To all the lovely people I enjoyed fabulous conversations with, last night: I am not actually a babbling narcissist. It's just been a long winter, during which I haven't left my studio quite often enough. Or hardly at all. It was really, really, really great to talk with you.
The BAG party and auction Came Off, I believe; the food was great, the band was great, we had a quorum and managed to unload all the art. Auctioneering was more difficult this time around, because I had a reputation to maintain. Thank you, Danny and Jack, for showing up and smiling encouragingly.
My only major screw-up was totally spacing out on discussing the 'relic' photograph by the upstate artist, who chisels Homeland Security signage on rocks and leaves them out in nature. He propped it on the floor, and despite the fact that I spent half an hour before the auction picking his brains, in the stress of the moment I forgot to look down. This may have been for the best, since the top auction price fetched for the figure drawings was $50, and this was his break-even point on printing and framing. Much better to wait until we have some actual collectors in the gallery, as opposed to other starving artists.
I swear that I did not forget to push his photo just because he told me that Andy Goldsworthy was "spurious." I may not agree with him at all, at all, but I have more integrity than that. I gracefully held my tongue when he ranted that Andy Goldsworthy is an over-marketed simpleton with no sense of context, whose only contribution to art history is the coffee-table photography book.
This is the sort of thing that my painting T.A.s used to say about people like Georgia O'Keefe. "Just a coffee-table art book," they would sneer.
I ask you: what in the world is wrong with coffee-table art books? I have dozens. They refurbish my spirit. They provide a gentle reminder of the transformative experiences I have had, in those moments when I was fortunate enough to be in the Louvre, or the D'Orsay, or the Tamayo Museum, being knocked upside the soul by the actual art. Most people are not so fortunate; their budget for plane tickets to the Louvre is limited. Coffee-table art books are the only way most middle Americans ever get to experience art. They sneak their grace into people's lives, quietly, of a Sunday afternoon after brunch. They occupy the cracks. I am all for coffee-table art books.
I am also all for Andy Goldsworthy, as I have mentioned in the past. In fact, Andy Goldsworthy is on my very short list of twentieth-century artists who humble me, inspire me, and make me want to be Just Like Them. (The others, in case you are interested, are Isamu Noguchi, Lee Bontecou, Anselm Kieffer, and Rufino Tamayo.) You will notice that none of these artists live, or lived, permanently in Manhattan. They are not Scenesters; they don't give a rat's ass for 'contextualization,' at least not as a primary concern, when articulating their muse.

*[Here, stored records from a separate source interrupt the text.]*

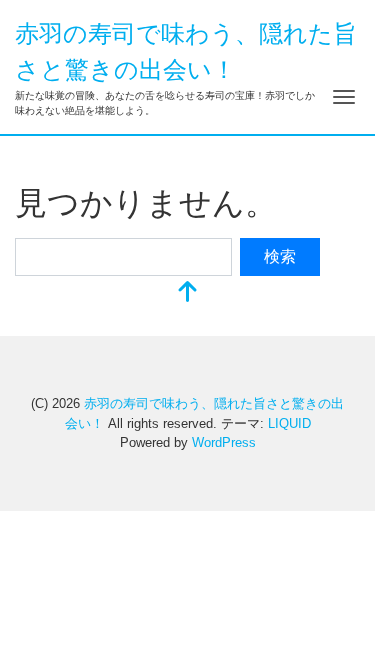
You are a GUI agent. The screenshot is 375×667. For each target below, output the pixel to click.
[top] (188, 293)
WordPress (224, 442)
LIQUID (289, 423)
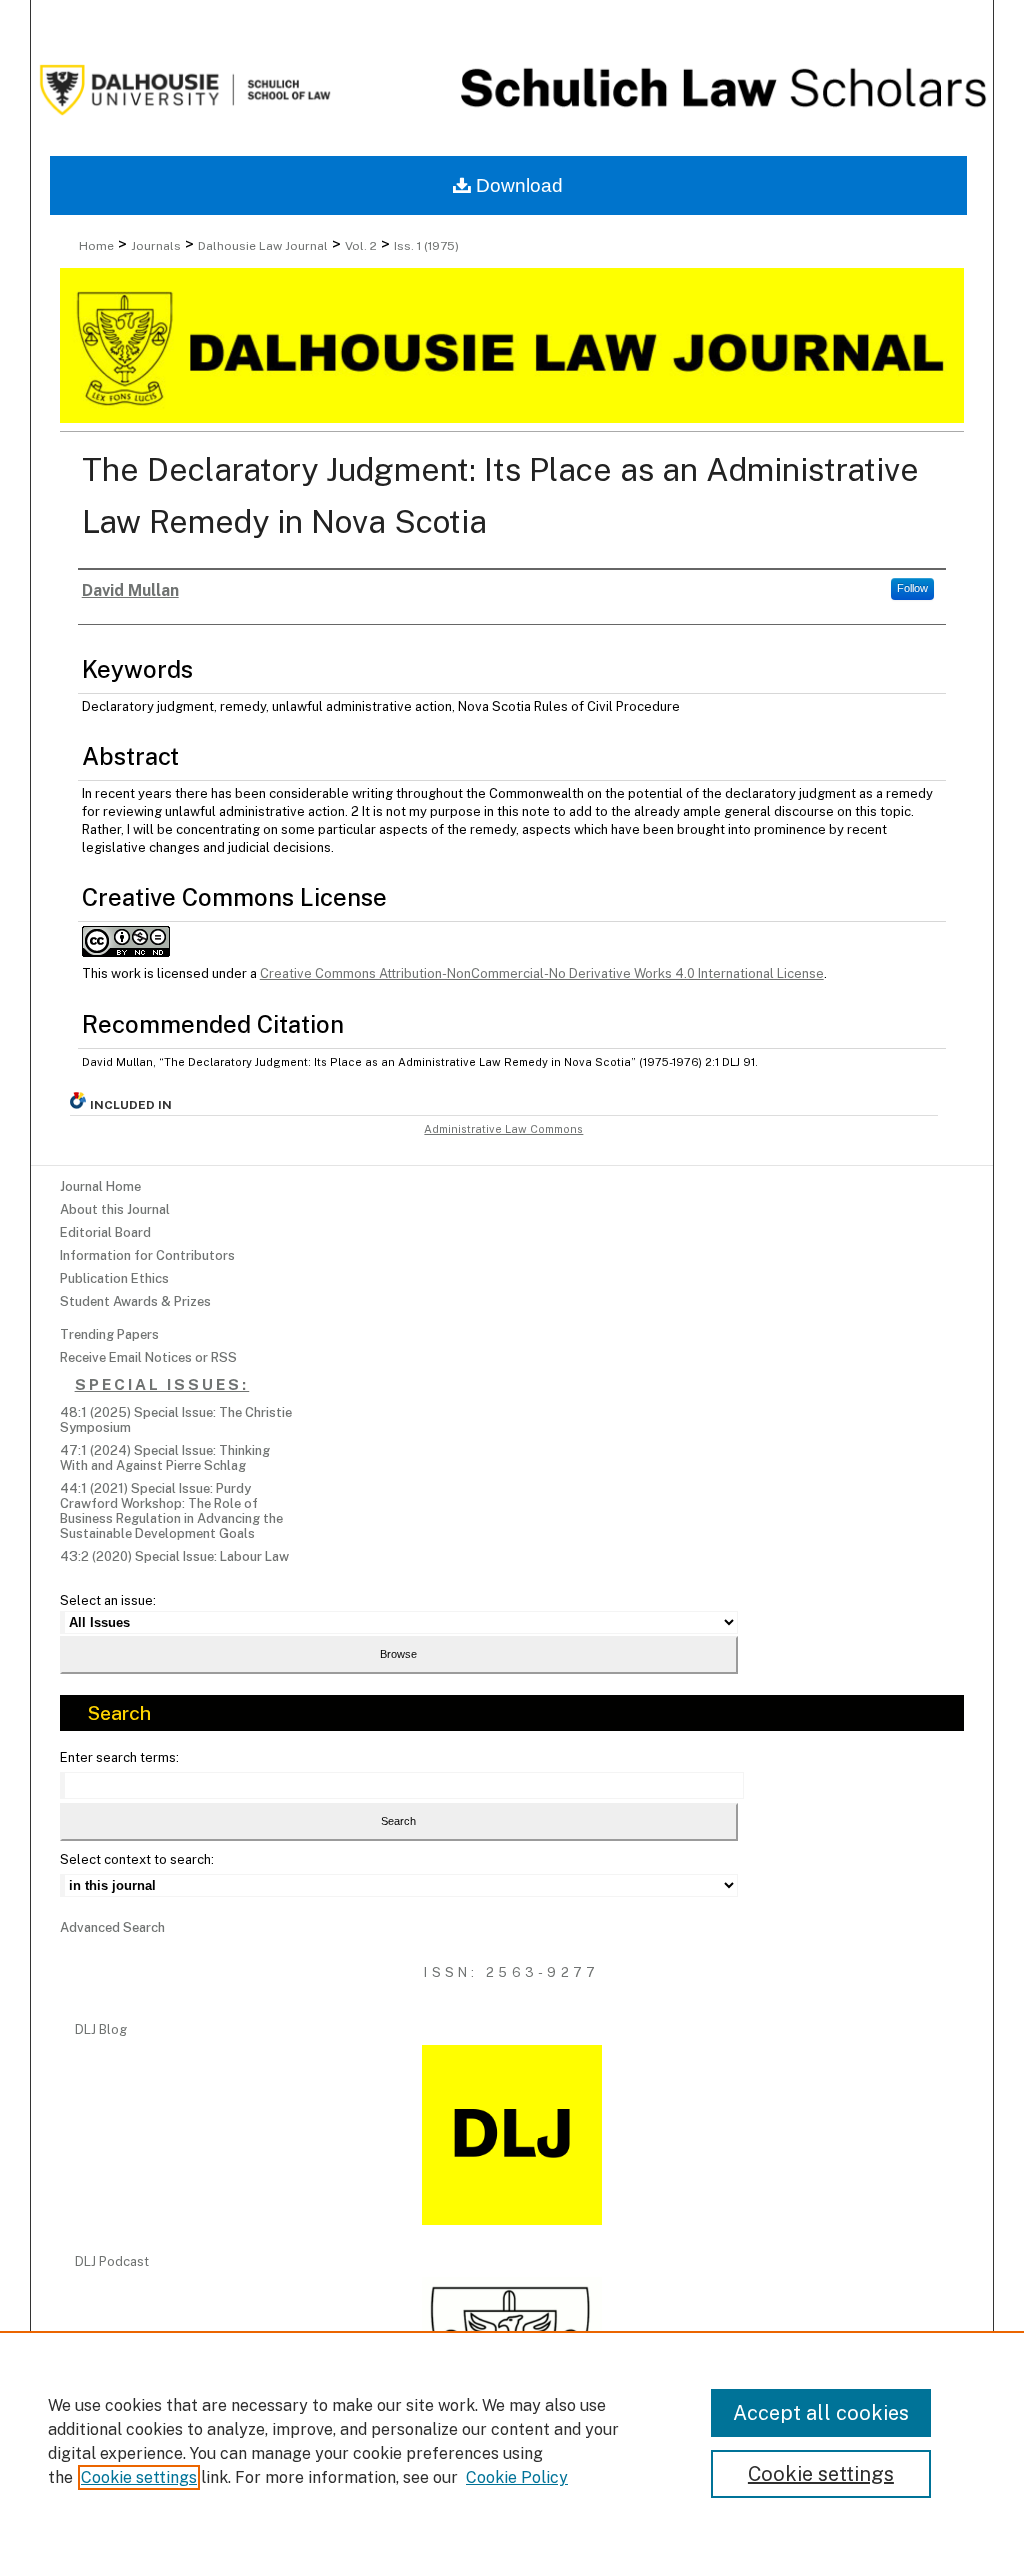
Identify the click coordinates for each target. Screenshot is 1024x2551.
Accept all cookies (821, 2413)
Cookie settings (139, 2477)
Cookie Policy (517, 2477)
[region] (512, 2441)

And calling Andy Goldsworthy 'over-marketed' struck me as disingenuous, to say the least. I mean, the man gets up at 3:30 AM to stick icicles together with his saliva. Every day. He's been doing this for twenty-five or thirty years; he was doing it for a good dozen years or so before the first coffee-table book hit Barnes & Noble. I have no idea how he fed himself, let alone his family, before that. I think his wife must have done it all. This man is not a Cynical Pragmatist. He does what he does, and viewing the detritus of his goofy, pointless little process brings peace to my soul, in a way that rocks with Homeland Security messages on them never will.
It wasn't that I didn't like the anti-Andy guy; he was a fine person, and had some sound things to say about life as a community-college art professor. But I believe that the concept that Art is primarily about defining one's Position vis-a-vis Modern Society, and Culture, and Art History, is a dangerous and paralyzing one. I know it paralyzed me, back in my art-school days. When one is in the studio, one has to go forward primarily on one's own energy, skill, knowlege and intuition. Having a sense that every move you make is relative to the moves made by all other artists past and present, and to all the sociopolitical problems of the current era, is far, far too much pressure. Every move of your elbow is subject to the burden of Infinite Relevance, and the sensitive twenty-four-year old is quite likely to crack under the strain. I nearly did.
So that's my two cents.
Later, after the auction, I moved on to J. H.'s party in Greenpoint, where I monopolized curator David Gibson's entire evening. I felt sort of bad about it, but he assured me he didn't mind, and he knew all the people in the catty stories I regaled him with, which was comforting for both of us. I checked out his blog, and I highly recommend it, although if you're on dial-up like me, be forewarned that it takes about twenty minutes to load. He appears to know a whole lot of very good painters; I am humbled and will have to spend some serious time tracking them all down.